Pull out every line in the records that contains the string "pixels" and return those lines.

# INFORMATION SHOWN
(begin)

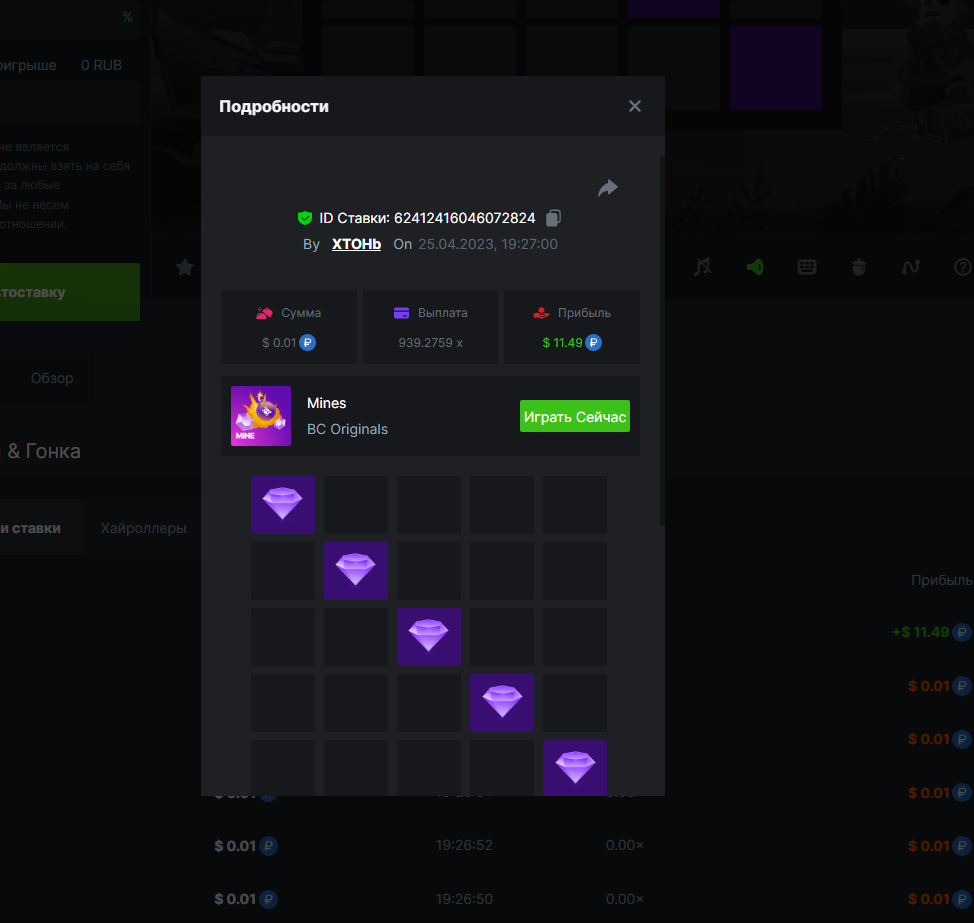The image size is (974, 923).
Task: Click the Прибыль $ 11.49 card
Action: 571,327
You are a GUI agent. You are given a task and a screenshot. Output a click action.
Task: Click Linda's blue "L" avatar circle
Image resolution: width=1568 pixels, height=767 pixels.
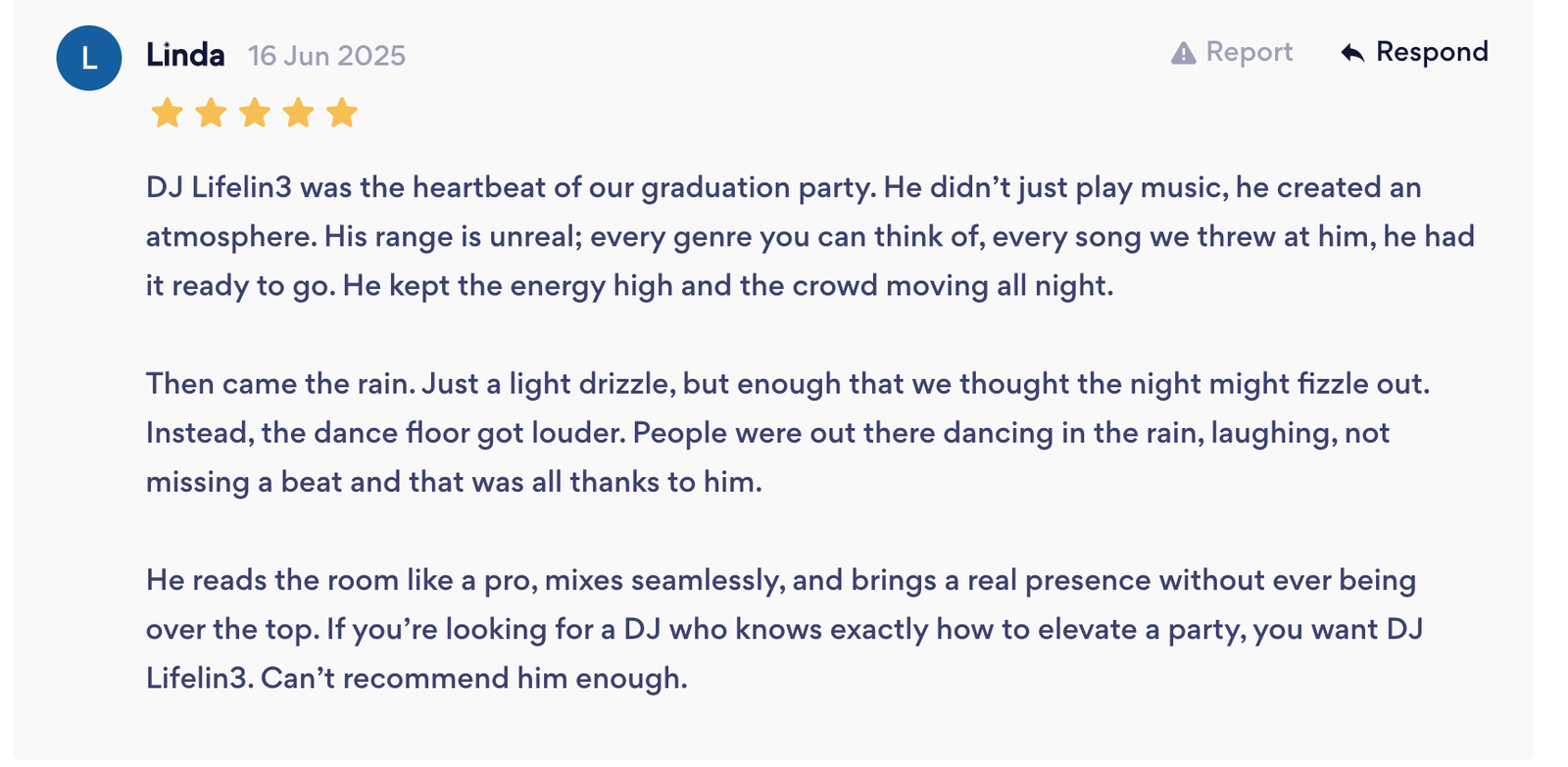[x=89, y=59]
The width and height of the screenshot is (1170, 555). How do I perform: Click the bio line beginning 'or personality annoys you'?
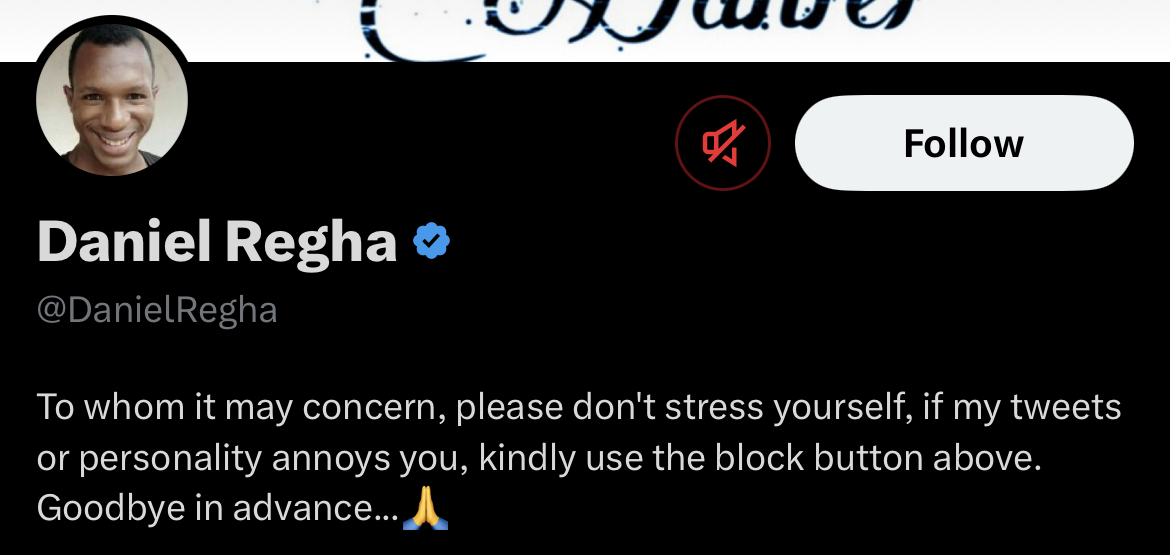coord(539,458)
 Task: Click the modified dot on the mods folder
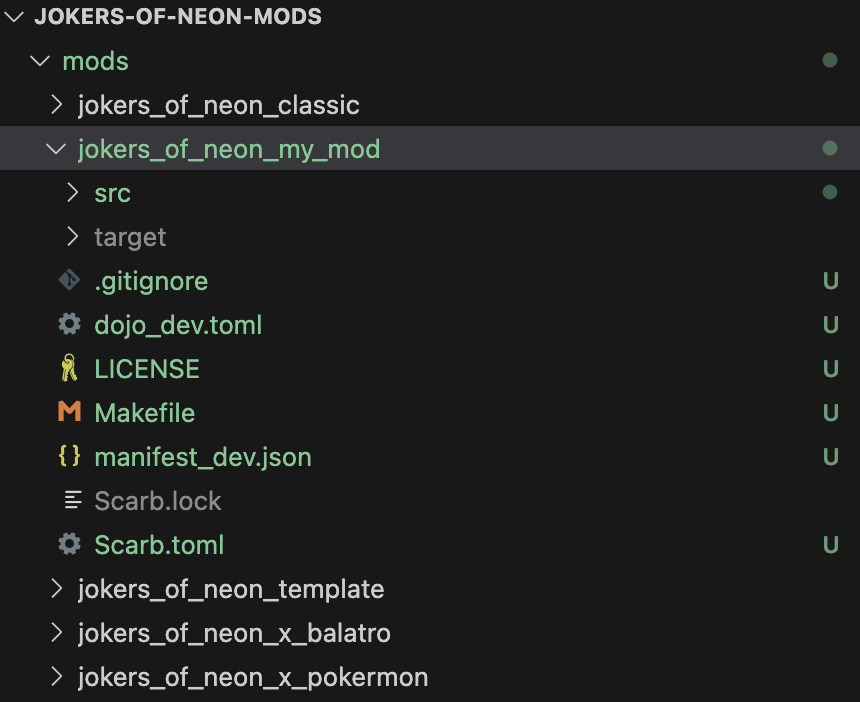pyautogui.click(x=830, y=60)
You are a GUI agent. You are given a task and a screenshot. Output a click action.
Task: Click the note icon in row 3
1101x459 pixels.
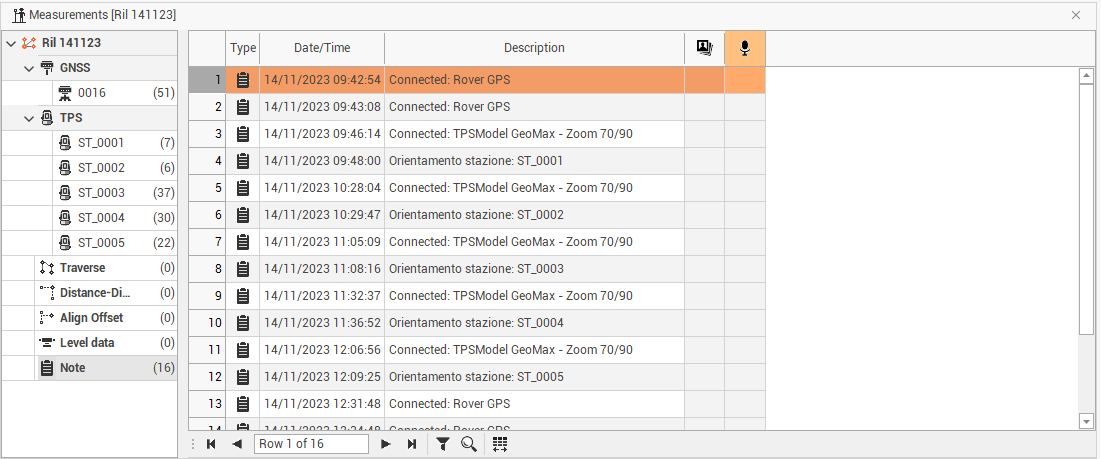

(end)

# FULL OUTPUT
Image resolution: width=1568 pixels, height=767 pixels.
1101x459 pixels.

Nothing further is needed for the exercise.